**ENTRIES SHOWN:**
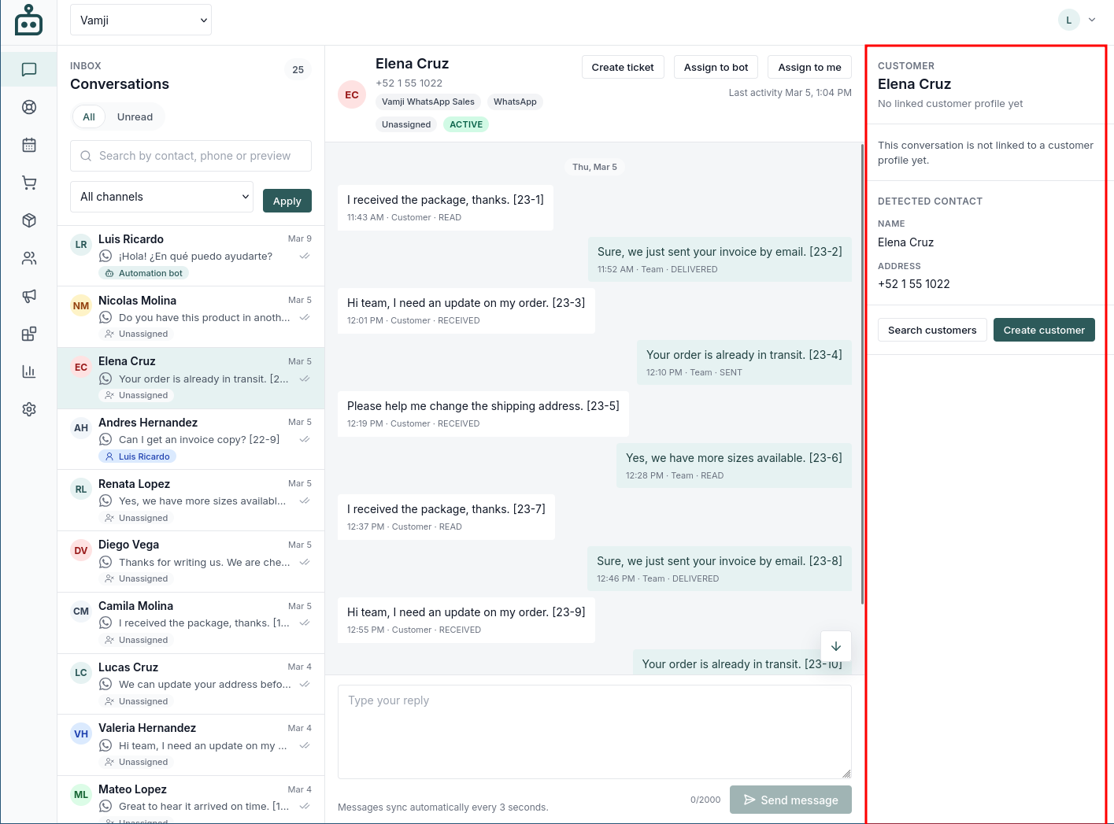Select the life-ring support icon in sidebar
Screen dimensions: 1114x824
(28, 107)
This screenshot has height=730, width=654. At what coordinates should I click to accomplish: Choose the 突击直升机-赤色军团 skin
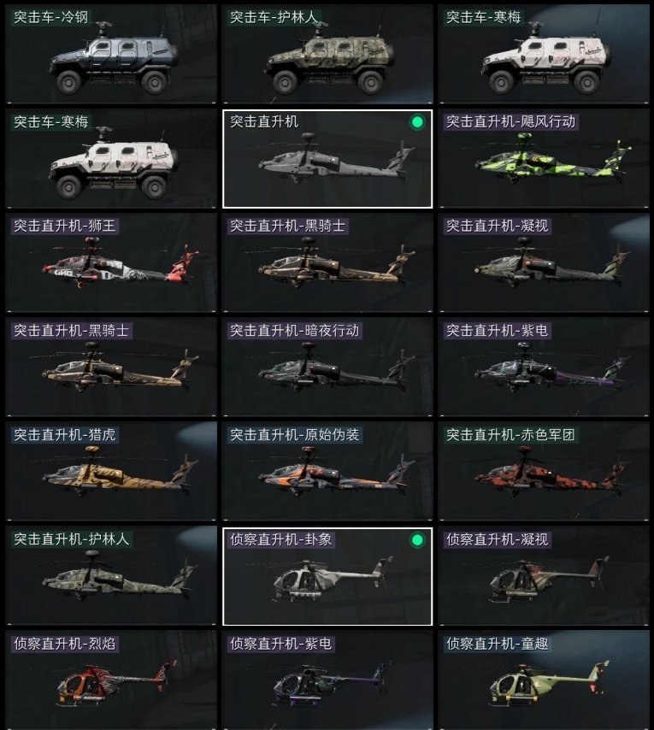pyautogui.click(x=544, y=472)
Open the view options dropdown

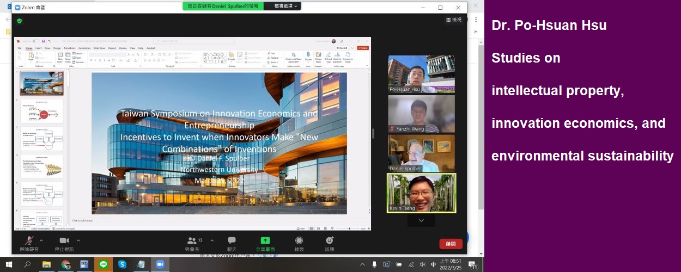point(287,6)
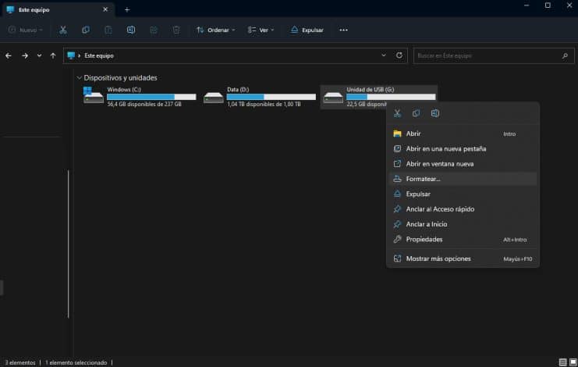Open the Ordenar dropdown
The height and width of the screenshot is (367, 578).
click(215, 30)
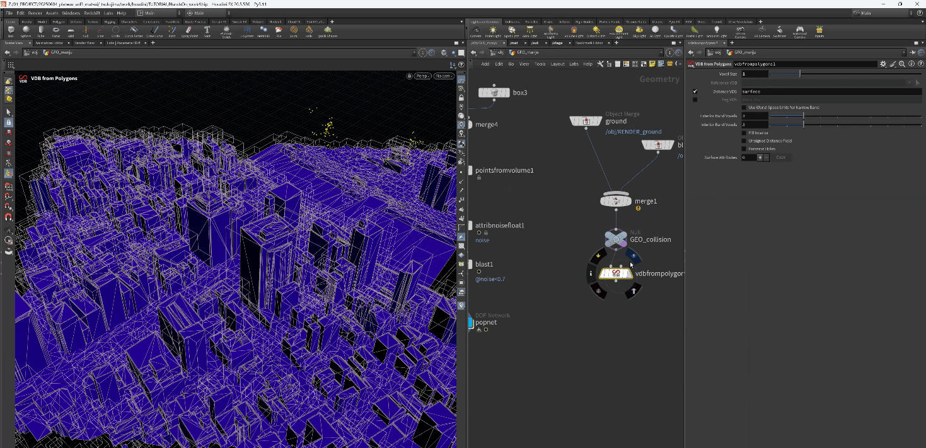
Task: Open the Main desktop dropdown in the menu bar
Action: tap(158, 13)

**PROBLEM STATEMENT:**
All lines from the one containing "This screenshot has" through the final line of the records are to be retyped exactly; no other lines and no pictures are to be included.

**YOUR SOLUTION:**
This screenshot has height=730, width=654. At what coordinates should I click to accomplish: Choose the 突击直升机-赤色军团 skin
pyautogui.click(x=544, y=472)
Open the view options dropdown

point(287,6)
Open the Ordenar dropdown
The height and width of the screenshot is (367, 578).
click(215, 30)
Task: Open the Main desktop dropdown in the menu bar
Action: tap(158, 13)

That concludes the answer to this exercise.